Outro grupo de grande importância é o Mães Pela Diversidade, formado por mães de lésbicas, gays, bissexuais, trans e travestis. “Nós colocamos a cara no sol para desconstruir o estigma de que nenhum pai ou mãe tem orgulho de ter um filho LGBT. Nós temos orgulho de nossos filhos, sim!”, afirma Majú Giorgi, ativista e fundadora do coletivo.

“Vivemos em um ciclo vicioso em que adolescentes LGBTs são expulsos de casa e sofrem violências diárias por parte da sociedade. Essa é a realidade que queremos mudar, porque quando eles são acolhidos e protegidos pela família, ficam mais fortes para enfrentar essas situações”, ressalta Giorgi.

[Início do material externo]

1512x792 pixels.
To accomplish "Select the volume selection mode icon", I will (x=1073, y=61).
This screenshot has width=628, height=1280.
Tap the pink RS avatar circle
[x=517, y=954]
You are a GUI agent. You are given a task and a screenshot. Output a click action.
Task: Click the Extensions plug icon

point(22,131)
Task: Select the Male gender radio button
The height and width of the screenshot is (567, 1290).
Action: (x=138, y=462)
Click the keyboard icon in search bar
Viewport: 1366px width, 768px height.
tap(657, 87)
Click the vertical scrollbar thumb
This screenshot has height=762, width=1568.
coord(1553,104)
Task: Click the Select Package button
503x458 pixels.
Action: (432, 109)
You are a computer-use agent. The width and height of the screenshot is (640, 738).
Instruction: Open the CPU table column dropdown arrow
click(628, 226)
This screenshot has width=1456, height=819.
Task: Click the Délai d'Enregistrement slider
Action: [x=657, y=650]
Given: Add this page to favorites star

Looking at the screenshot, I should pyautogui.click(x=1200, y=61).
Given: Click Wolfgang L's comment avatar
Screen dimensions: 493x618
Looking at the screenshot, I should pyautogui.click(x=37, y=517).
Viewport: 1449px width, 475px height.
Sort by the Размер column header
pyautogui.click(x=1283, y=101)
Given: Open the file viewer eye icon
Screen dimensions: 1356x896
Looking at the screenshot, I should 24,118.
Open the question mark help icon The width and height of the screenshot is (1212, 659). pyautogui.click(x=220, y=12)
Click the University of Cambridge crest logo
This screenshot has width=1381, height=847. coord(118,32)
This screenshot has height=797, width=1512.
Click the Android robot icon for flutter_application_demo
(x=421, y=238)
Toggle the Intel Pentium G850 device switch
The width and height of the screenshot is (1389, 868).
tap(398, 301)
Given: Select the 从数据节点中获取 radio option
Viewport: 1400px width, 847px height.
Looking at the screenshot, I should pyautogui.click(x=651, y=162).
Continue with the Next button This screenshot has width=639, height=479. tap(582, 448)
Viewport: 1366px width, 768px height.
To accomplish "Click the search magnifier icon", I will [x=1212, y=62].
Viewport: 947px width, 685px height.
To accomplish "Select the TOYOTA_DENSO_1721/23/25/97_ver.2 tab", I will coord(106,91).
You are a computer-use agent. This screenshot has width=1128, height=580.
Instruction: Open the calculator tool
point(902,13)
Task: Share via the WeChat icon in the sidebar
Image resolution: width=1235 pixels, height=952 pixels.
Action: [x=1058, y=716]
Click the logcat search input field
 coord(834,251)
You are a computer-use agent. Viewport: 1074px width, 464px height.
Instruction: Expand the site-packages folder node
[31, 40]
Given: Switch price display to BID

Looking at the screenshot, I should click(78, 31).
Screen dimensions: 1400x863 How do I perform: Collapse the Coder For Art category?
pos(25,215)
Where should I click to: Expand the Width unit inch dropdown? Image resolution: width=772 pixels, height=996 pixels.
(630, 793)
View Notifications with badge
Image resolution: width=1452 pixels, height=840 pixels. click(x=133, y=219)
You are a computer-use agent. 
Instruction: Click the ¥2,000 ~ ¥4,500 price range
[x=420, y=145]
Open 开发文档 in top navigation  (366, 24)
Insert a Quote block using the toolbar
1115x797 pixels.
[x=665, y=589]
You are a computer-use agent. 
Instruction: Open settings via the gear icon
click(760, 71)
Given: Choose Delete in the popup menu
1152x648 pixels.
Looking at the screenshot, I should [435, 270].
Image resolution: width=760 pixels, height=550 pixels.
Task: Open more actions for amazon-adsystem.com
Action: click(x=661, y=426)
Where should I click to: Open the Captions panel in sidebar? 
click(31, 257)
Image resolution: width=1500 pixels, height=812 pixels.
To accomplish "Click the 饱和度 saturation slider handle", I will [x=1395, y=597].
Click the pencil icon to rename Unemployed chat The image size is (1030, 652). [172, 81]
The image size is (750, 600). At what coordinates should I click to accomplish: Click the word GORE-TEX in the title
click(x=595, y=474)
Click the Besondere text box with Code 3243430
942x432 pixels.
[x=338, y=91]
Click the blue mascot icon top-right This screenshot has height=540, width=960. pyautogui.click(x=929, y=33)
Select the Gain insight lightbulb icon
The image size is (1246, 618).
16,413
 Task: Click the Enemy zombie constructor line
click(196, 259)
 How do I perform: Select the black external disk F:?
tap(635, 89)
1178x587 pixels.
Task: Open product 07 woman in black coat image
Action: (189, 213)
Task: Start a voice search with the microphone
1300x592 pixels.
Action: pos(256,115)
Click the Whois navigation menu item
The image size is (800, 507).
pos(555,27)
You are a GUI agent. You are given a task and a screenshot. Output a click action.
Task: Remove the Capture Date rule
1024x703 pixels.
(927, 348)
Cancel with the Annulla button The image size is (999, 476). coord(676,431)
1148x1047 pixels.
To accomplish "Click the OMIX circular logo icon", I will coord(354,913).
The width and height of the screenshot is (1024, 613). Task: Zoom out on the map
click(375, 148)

Para Luiz Mott, do Grupo Gay da Bahia, é possível pensar em formas de erradicar esses crimes. Primeiro, promover a educação sexual obrigatória em todos os níveis escolares, ensinando crianças e adolescentes a respeitar a diversidade e a não praticar bullying.

Em segundo lugar, criar leis que punam severamente a homofobia, equiparando esses casos ao racismo. “É inaceitável que insultar um negro represente cadeia, crime inafiançável, mas se insultar um homossexual não aconteça nada”, acrescenta o ativista.

A terceira medida é promover campanhas e políticas públicas que garantam saúde integral e segurança a gays, lésbicas, bissexuais, trans e travestis em seus lugares de convívio. “Em quarto lugar, faço um apelo para a própria comunidade LGBT, para que grite e denuncie ameaças e agressões, pois o grito é a arma do oprimido. Não vamos deixar impune nenhum tipo de violência”, finaliza Mott.